>> Start ENTRIES PROVIDED
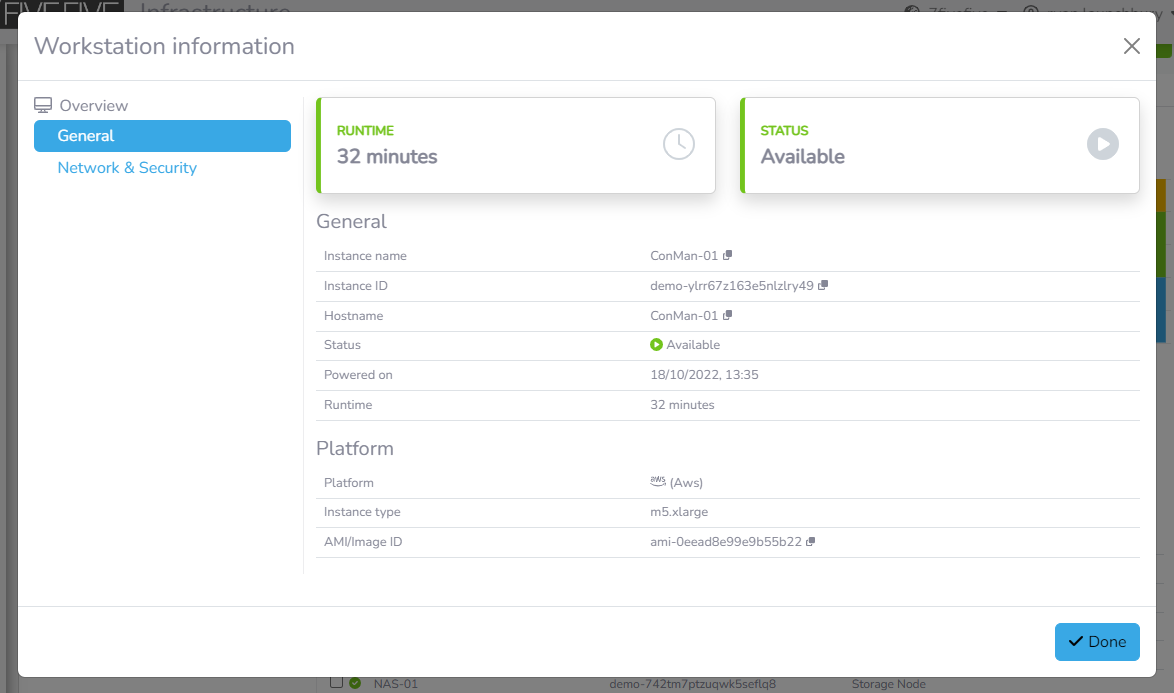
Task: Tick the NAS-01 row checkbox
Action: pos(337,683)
>> End ENTRIES PROVIDED
>> Start ENTRIES PROVIDED
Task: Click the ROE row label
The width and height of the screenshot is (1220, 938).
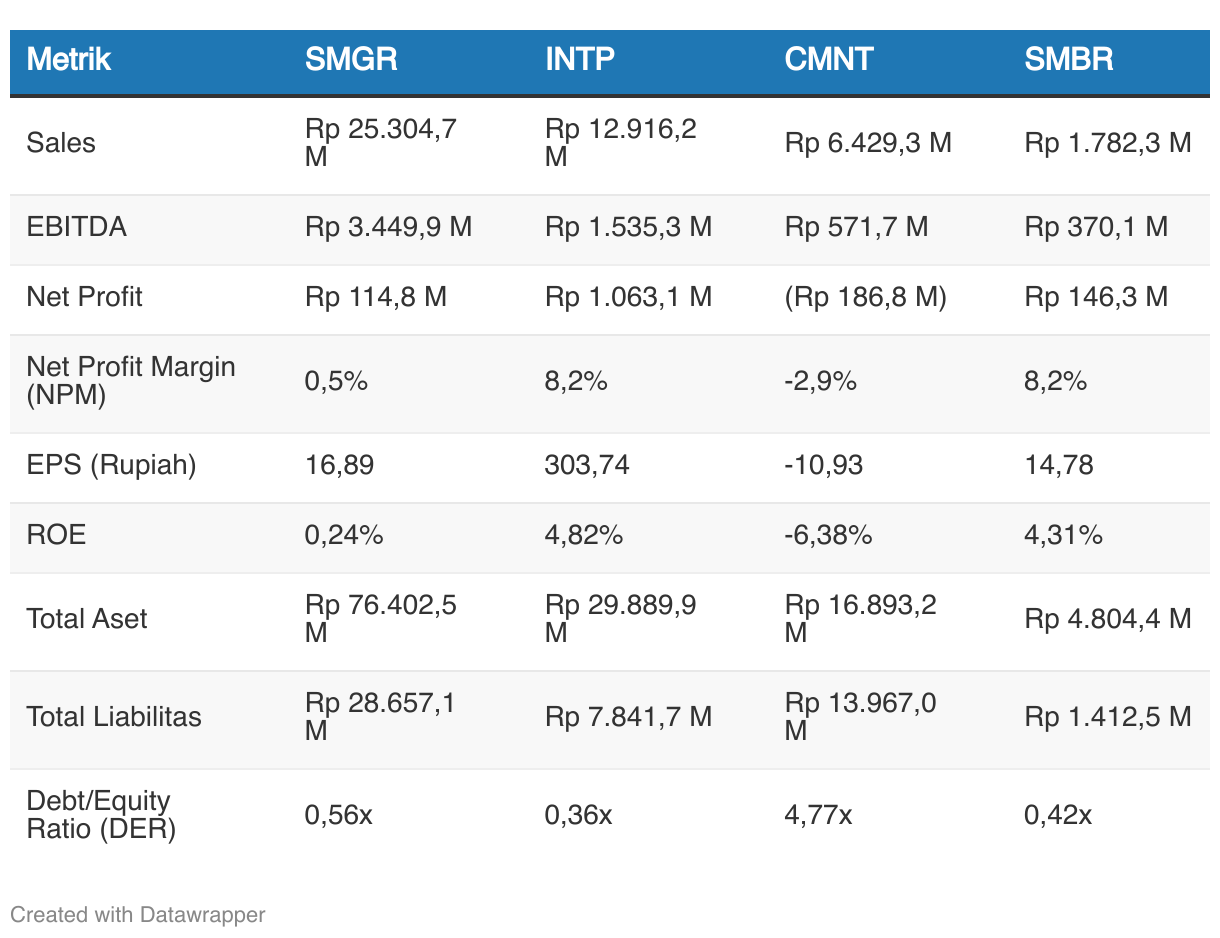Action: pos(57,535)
>> End ENTRIES PROVIDED
>> Start ENTRIES PROVIDED
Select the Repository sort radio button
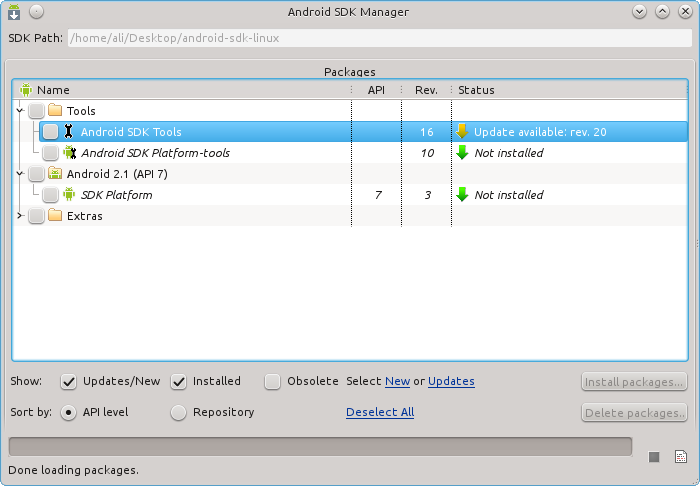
>> End ENTRIES PROVIDED
Report each line of the data above that contains the string "Task", copying every such line in full.

Task: Tick the NAS-01 row checkbox
Task: Click the ROE row label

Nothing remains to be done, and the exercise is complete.